Over the last couple of days, I was working on an internal project that allowed me to use things, I would normally had to explain to the client for few solid hours just to – most probably – hear ‘No.’. As Firefox 3.5 came out, supporting lots of features that are in the W3 standard, but were supported only by niche browsers like Safari and Opera, I decided to try out some CSS3 just to see how much easier the work would be for a guy who is used to doing all those hacks like sliding doors, sprites, matted GIFs and so on. Here’s what I think so far.
Diving into CSS3
In case you are not very much into front-end development and you mostly do design or basically spent few last months under the rock, I will say few words about what CSS3 changes in the way of thinking about visual layer of websites and web applications. First of all, CSS 3.0 is a full blown visual standard with all the quirks and tricks that current webdevelopment needs. Selectors, properties and at-rules (@-rules) have been extended to most cases that were problematic in CSS 2.1. Lots have changed in webdevelopment since CSS2 and W3C took some most common use cases just to make webdesigners’ and webdevelopers’ lives easier. If you need details, Sitepoint has awesome reference of the CSS3 standard, grouped by categories, using search etc.

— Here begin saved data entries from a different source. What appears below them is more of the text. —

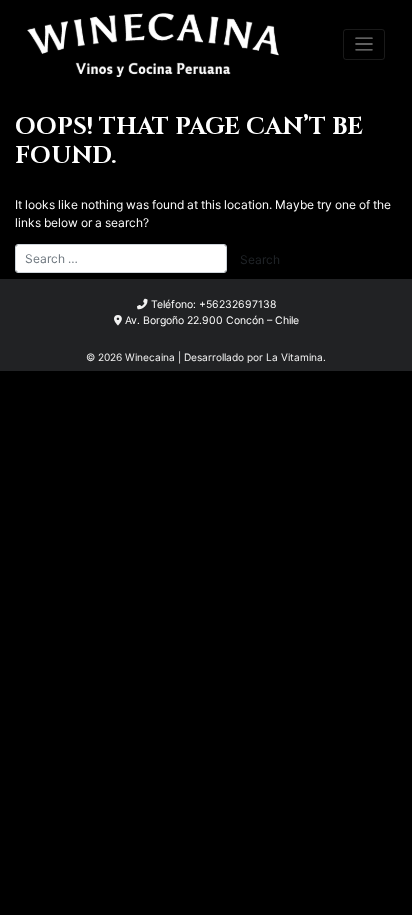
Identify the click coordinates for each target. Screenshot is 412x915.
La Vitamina (294, 357)
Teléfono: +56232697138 (213, 304)
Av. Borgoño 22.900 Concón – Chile (212, 320)
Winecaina (150, 357)
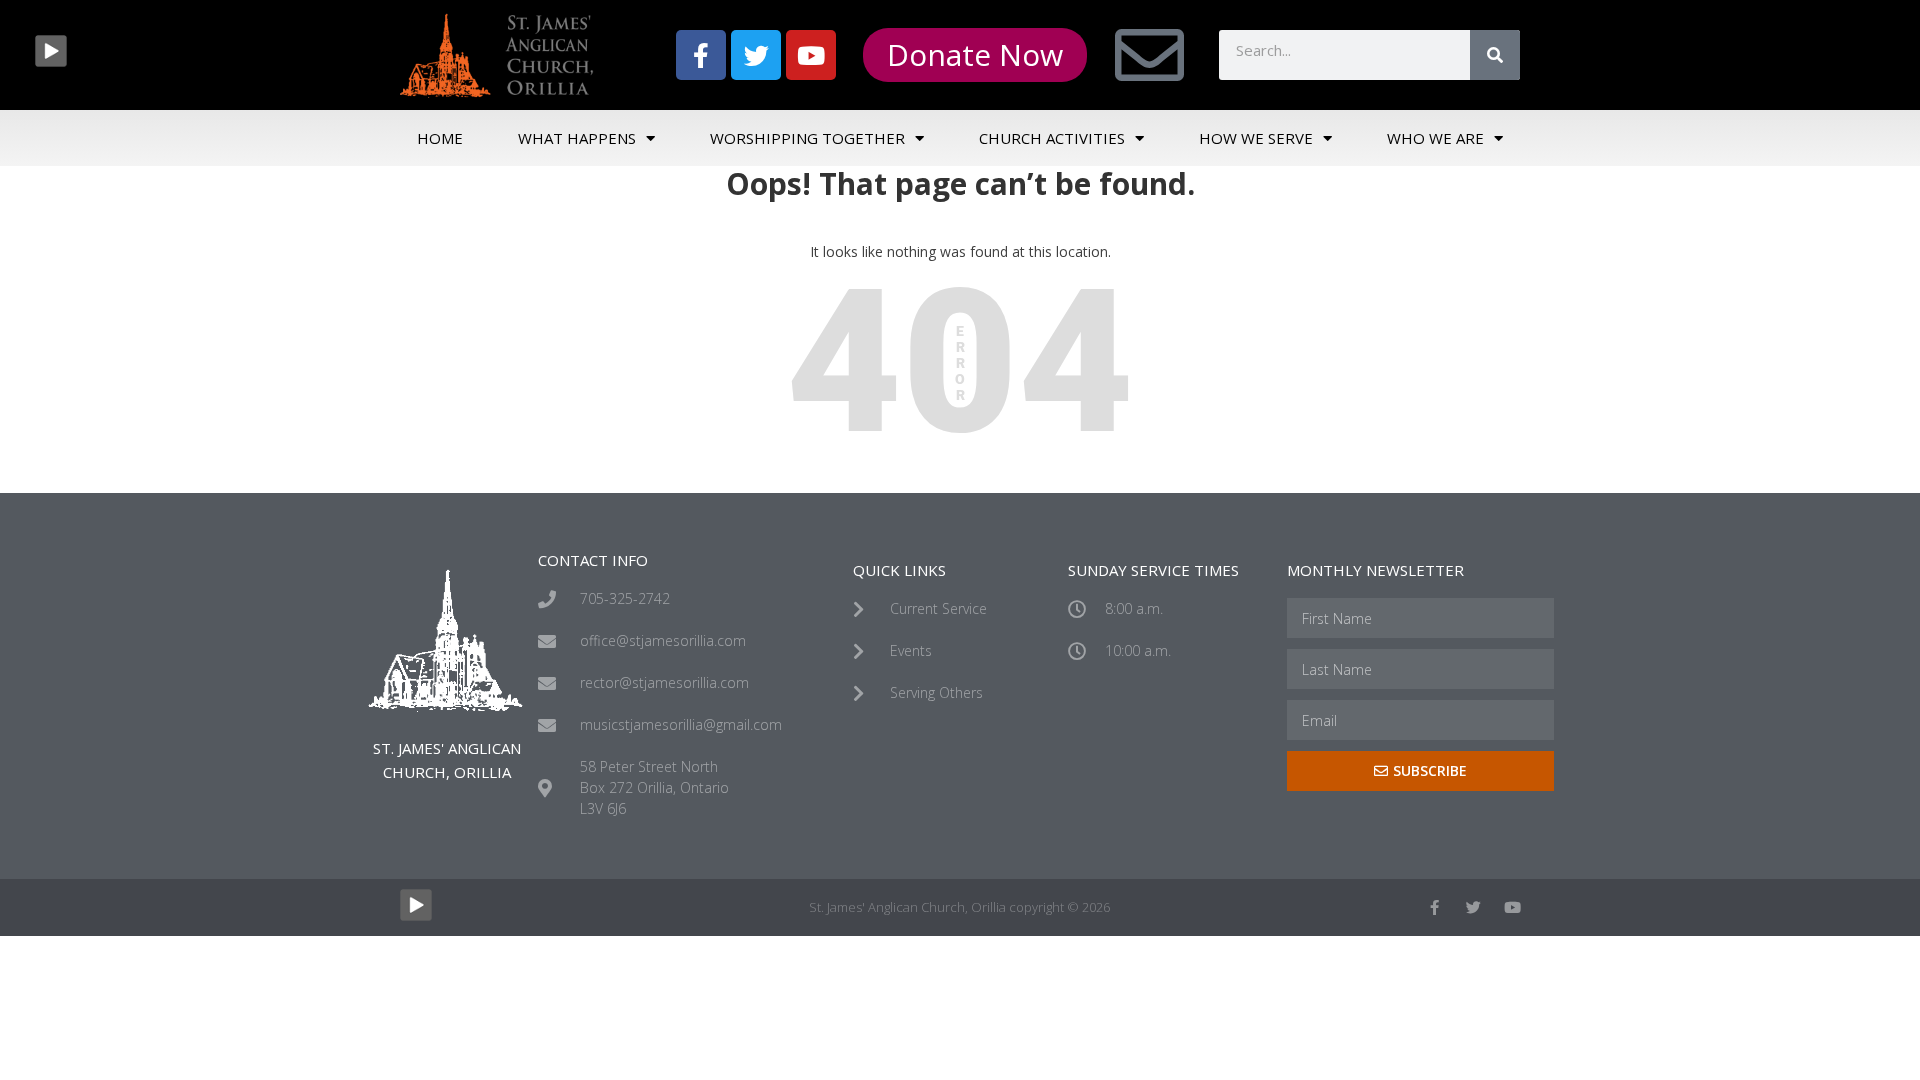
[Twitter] (756, 55)
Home (440, 138)
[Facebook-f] (701, 55)
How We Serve (1256, 138)
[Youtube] (811, 55)
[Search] (1495, 55)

CSS makes your life easier
If you design for the web, you probably very often let your creativity go, made something really, really awesome designwise… you sent it to the head of front-end developer and you got a very long list of tradeoffs that need to be done in the design, because hacking things that are not possible to do would take way too long time and budget. So you go back to the drawing board and try doing something nice yet easy to implement. And here is where CSS3 steps in – in most cases that were hard to implement, W3C defined a de facto standard slash property slash method that allow developers to spend their time on refining code rather than spending 8 hours on hacking thing that is not possible the easy way. Also, since it’s a standard method now, it should fall back gracefully if not supported by legacy browser (and by legacy browser in CSS3 I mean IE7, too). Shadows, rounded corners, multiple background images on one element – everything’s now in the house and developer won’t tell you it takes too much time. I will give you a short example.
Below this paragraph, there is a button. Button has rounded corners and outer glow – creating this in Photoshop is matter of two clicks, including one drag. Developing this in CSS2 required using sliding doors, transparent PNGs and few solid hours of swearing and cursing (believe me, been there, done that). Now, it’s using few properties that are built into the standard.

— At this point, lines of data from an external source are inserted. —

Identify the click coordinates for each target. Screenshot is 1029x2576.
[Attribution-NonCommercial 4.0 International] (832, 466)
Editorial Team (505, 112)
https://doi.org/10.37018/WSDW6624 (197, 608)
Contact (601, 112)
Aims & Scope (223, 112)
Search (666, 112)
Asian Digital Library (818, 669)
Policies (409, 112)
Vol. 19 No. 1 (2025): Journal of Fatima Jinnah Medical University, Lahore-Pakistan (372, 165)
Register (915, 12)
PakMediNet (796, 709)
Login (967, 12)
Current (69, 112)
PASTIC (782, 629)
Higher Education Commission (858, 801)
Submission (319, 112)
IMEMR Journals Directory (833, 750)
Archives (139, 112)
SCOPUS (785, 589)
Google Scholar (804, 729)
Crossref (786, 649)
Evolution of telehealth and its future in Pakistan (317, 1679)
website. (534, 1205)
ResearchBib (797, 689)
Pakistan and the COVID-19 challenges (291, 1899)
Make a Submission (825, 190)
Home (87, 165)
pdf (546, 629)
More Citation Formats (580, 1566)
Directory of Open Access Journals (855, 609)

This is how it looks in up-to-date, standards-compliant browser like Opera, Safari or Firefox 3.5:

Design trade-offs
As a designer, you have to know one thing – web is a very specific medium that has multiple ways of displaying things. Browsers differ when it comes to supporting standards – it’s not designing for print, where everything looks the same. As a designer, you should also adapt the graceful degradation term. You need to be aware that making a website look exactly the same in every major browser requires much more work, which means more money and time you need to spend. Making it look exactly the same in every browser is impossible. Period.
Designers are perfectionists – I know that. That’s why instead of focusing on swarming developers with tickets that say that the website does not work exactly the same in every browser, ask them, what won’t work in not compliant browsers and prepare an alternative that will work and at the same time will be satisfying for you as a designer – that’s what I’m trying to do when designing a website and it works in most of the cases. Build your designer-developer relations on mutual respect, help your developers and you can be sure they will be more likely adapting to your workstyle. Find consensus, let things degrade gracefully rather than look exactly the same – this makes the site lighter, code more clean, easier to search for crawlers et caetera.
Summing up
To sum up – CSS3 is awesome, but be sure that monolithic structures like Internet Explorer won’t support it anytime soon (implementing CSS2 to pass ACID2 compatibility test took them two full version life cycles – from IE6 to IE8), so be prepared for tradeoffs. Designers and developers – work closely together to find places where you can just let something look just good instead of excellent and where it is not possible. Make sites look good in outdated browser just to encourage users to upgrade – this will make web a better place.